↓
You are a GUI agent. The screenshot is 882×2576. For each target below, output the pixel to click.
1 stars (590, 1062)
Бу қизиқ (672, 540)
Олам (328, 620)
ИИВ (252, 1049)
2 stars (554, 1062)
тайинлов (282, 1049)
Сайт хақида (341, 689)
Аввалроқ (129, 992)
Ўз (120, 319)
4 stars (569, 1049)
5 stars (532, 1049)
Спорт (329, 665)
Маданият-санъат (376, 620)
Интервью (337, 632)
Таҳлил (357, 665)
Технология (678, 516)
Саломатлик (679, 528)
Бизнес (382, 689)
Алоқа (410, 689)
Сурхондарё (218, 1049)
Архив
↑
Exercise instructions »
Using the entries above, print each one again without any alteration.

Exercise answer »
You are a GUI agent. The screenshot is 882×2576. For each target below, output the pixel to click.
1 stars (590, 1062)
Бу қизиқ (672, 540)
Олам (328, 620)
ИИВ (252, 1049)
2 stars (554, 1062)
тайинлов (282, 1049)
Сайт хақида (341, 689)
Аввалроқ (129, 992)
Ўз (120, 319)
4 stars (569, 1049)
5 stars (532, 1049)
Спорт (329, 665)
Маданият-санъат (376, 620)
Интервью (337, 632)
Таҳлил (357, 665)
Технология (678, 516)
Саломатлик (679, 528)
Бизнес (382, 689)
Алоқа (410, 689)
Сурхондарё (218, 1049)
Архив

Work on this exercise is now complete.